React 18 consists of some cool new features added to the open-source JavaScript library. Many of these changes were not in the previous version while other features were improved upon. Some of these features include; a new root API, Automatic Batching, Transition API, Suspense API and the release of new Hooks.

New Root API

The root API in React keeps track of how the top-level component is rendered in the tree. In the previous versions of React, the render method was used to execute rendering which is now called the legacy root API.

However, React 18 comes with a new root API which creates a root using the createRoot method and then renders a React component to the created root using the render method.

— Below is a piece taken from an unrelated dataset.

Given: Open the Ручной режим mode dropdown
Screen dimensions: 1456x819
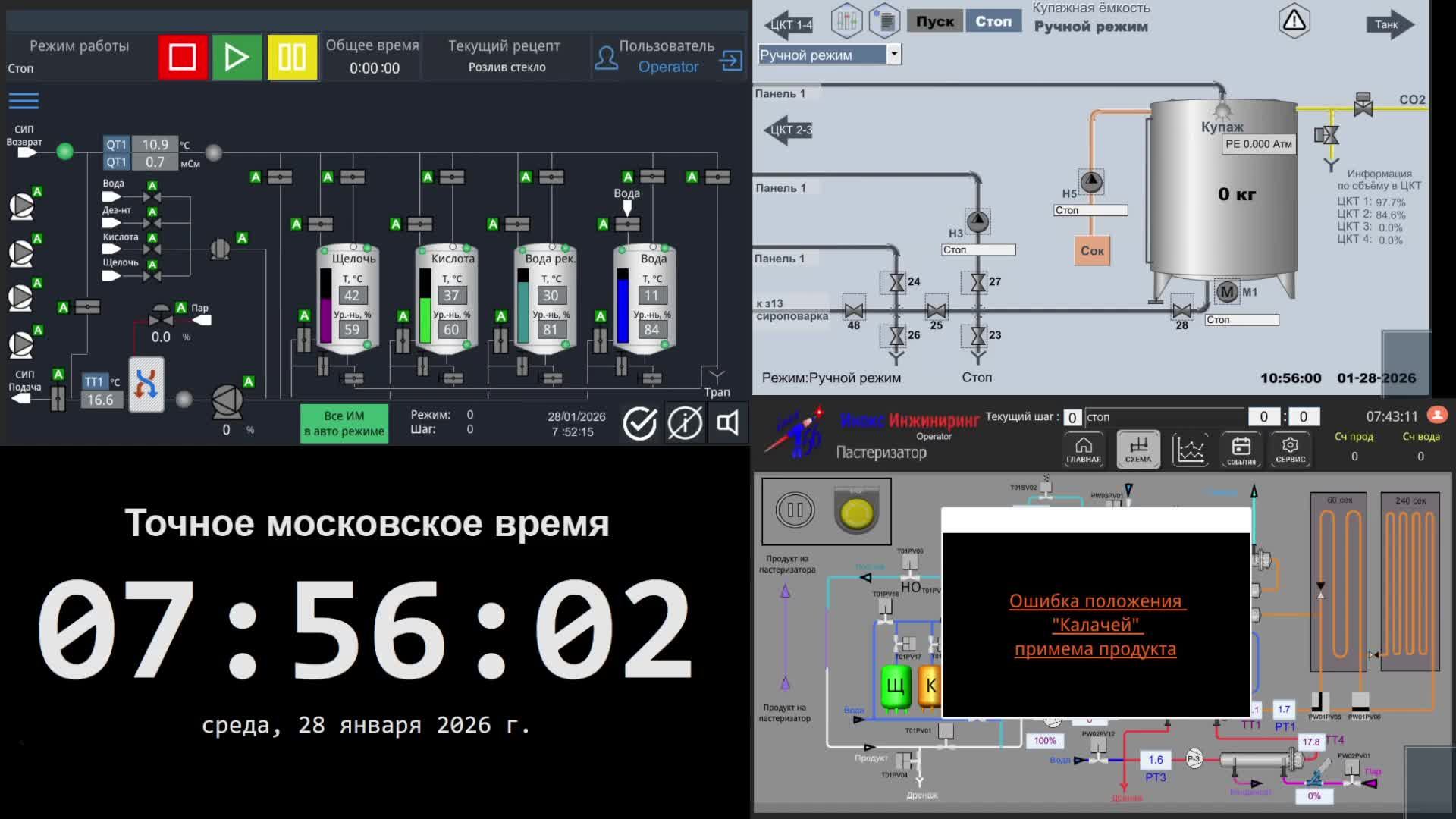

This new root API will give you access to the features in this recent version such as the transition API feature discussed later. While the old way will still work in React 18, it may be phased out in the future.

The snippet below shows how the root API is structured in both the legacy and new ways.

  • Legacy Root API
import ReactDOM from 'react-dom';
import App from './App';

ReactDOM.render(<App />, document.getElementById('app'))
  • New Root API
import ReactDOM from 'react-dom/client';
import App from './App';

const root = ReactDOM.createRoot(document.getElementById('app'));
root.render(<App />)

Automatic Batching

Batching in React involves multiple state updates in a single re-render on every browser event for example a click event. Any state changes that occurred outside an event like a promise or callback will not be batched.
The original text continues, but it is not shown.